Goal – Continue the forum thread below about directions to the York River Hot Ditch, picking up after its final line.

— start Document extract —

# Directions To York River Hot Ditch?



## Weakfish Warrior (Jul 15, 2001)

I've never had the opportunity to fish the York River Hot Ditch, I was just curious on how do u get there coming from Ocean View in Norfolk, I know u can jump on I-64 west, get off at the Lee Hall exit, but where do I go from there? Been hearing a lot about it lately(aside from The E.River "Hot" ditch)

THANKS!!


----------



## rockhead (Nov 6, 2002)

the way I go is take 1st j clyde exit (says yorktown) then go down take rt on goodwin neck rd then take left on hornsbyville rd, and a rt on waterview then park next to outfall.. if Im wrong someone correct me


----------



## Weakfish Warrior (Jul 15, 2001)

Thanks Rockhead I will let u guys know how I did I will probably hit it in the AM! IF anyone wants to join?? LET ME KNOW

THANKS!


----------



## Digger (Jan 4, 2000)

I think you forgot wolftrap.
The easist way is take 17 and when you pass the post office take the next right on wolftrap and follow it until the road T's then right the bear to the left on Watersview. Good luck.


----------



## Weakfish Warrior (Jul 15, 2001)

Does That Mean I have to Cross the Coleman Bridge going east or do I still get off at the yorktown exit and take goodwin neck rd?

THANKS FOR YOUR HELP


----------



## Digger (Jan 4, 2000)

— end Document extract —
— start Record extracts —

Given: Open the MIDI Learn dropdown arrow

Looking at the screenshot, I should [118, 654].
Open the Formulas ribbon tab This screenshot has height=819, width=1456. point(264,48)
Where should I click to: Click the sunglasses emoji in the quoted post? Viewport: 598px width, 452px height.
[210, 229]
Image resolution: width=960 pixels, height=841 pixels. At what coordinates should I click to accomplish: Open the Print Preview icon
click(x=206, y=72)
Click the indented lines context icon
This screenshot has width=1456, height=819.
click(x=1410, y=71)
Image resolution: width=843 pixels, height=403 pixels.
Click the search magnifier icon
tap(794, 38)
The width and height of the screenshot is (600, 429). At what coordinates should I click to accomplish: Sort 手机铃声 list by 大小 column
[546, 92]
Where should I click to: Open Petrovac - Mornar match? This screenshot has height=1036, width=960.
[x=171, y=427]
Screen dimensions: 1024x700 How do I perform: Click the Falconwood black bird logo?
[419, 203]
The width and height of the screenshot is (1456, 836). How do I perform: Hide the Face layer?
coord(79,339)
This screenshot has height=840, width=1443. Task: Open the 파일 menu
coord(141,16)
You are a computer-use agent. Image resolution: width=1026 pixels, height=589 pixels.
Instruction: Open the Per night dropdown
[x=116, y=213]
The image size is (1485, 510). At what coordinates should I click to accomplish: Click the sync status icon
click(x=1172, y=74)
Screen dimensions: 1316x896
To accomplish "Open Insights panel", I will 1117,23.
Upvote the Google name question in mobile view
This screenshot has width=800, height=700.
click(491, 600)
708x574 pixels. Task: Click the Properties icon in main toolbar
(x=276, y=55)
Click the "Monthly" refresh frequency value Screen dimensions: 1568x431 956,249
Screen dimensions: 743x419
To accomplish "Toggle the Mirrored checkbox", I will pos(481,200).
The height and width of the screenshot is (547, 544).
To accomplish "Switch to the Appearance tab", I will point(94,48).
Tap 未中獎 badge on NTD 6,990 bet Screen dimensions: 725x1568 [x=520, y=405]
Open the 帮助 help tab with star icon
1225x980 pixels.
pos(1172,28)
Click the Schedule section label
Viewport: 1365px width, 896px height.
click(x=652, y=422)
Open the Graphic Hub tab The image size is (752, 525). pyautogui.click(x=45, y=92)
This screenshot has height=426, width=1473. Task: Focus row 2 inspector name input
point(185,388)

— end Record extracts —

Response –
RT17 is the yorktown exit off I64. The fastest way is right on to Wolftrap Rd. Which crosses Goodwin Neck Rd. It tee's at Horbsyville Rd which you take a right and then a left onto Waterview Rd. Goodwin Neck Road works as well it is just a little longer. You just take a left onto Hornsbyville Rd and a right on Waterview(goodwin Neck and Wolftrap cross). I hope this helps. Also sorry I forgot that Hornbyville rd connects with Goodwin Neck rd.


----------



## Weakfish Warrior (Jul 15, 2001)

Cool I will be there!!! Has anyone fished it recently I hear they're still catching a few spottails, and specks but thats "Word of Mouth", conditions have changed since I've heard these reports!! THANK YOU ALL FOR YOUR HELP HOPE TO SEE YOU'LL OUT THERE


----------



## eagleClaw (Apr 4, 2002)

Is there a power plant at the york ditch, and what type of fish do you catch there in the summer time, and is it safe to each fish that came out of there


----------



## Jake Ace (May 4, 2000)

I drove out there today to look around, and talked to a couple regulars who were still lamenting the same fact that I harp on ... too many people keeping too many undersized fish. It happened right through December.

I talked to one guy who told me of a group (4)of folks he saw keep around 100 short drum out there between Christmas and New Years.

They don't keep them when I'm out there because they see me tagging the fish for VMRC, but I've been told as soon as I leave it's Open Season on Illegal Harvesting.

I've seen the rangers and I know they're around, but the number of illegally kept fish there in December alone probably rivals anything you guys see at Lynnhaven in the season.

THROW MORE BACK ... PHONE THE POLICE ON THE CHEATERS AND SCOFFLAWS

Jake Ace


----------



## seaweasel (Jan 21, 2003)

jake ace, 
where have you gotten tag returns from? I wonder how many of the York pups overwinter in that ditch. It was a great year for little drum this year and it would be nice if a lot made it through the winter. 
Tell everyone you see that the fish are not safe to eat- maybe then people will throw undersized fish back. seaweasel


----------



## poleant (Sep 26, 2002)

If they need and I mean need to eat fish then go to the damn store.Man that drives me crazy!!!!!


----------



## Weakfish Warrior (Jul 15, 2001)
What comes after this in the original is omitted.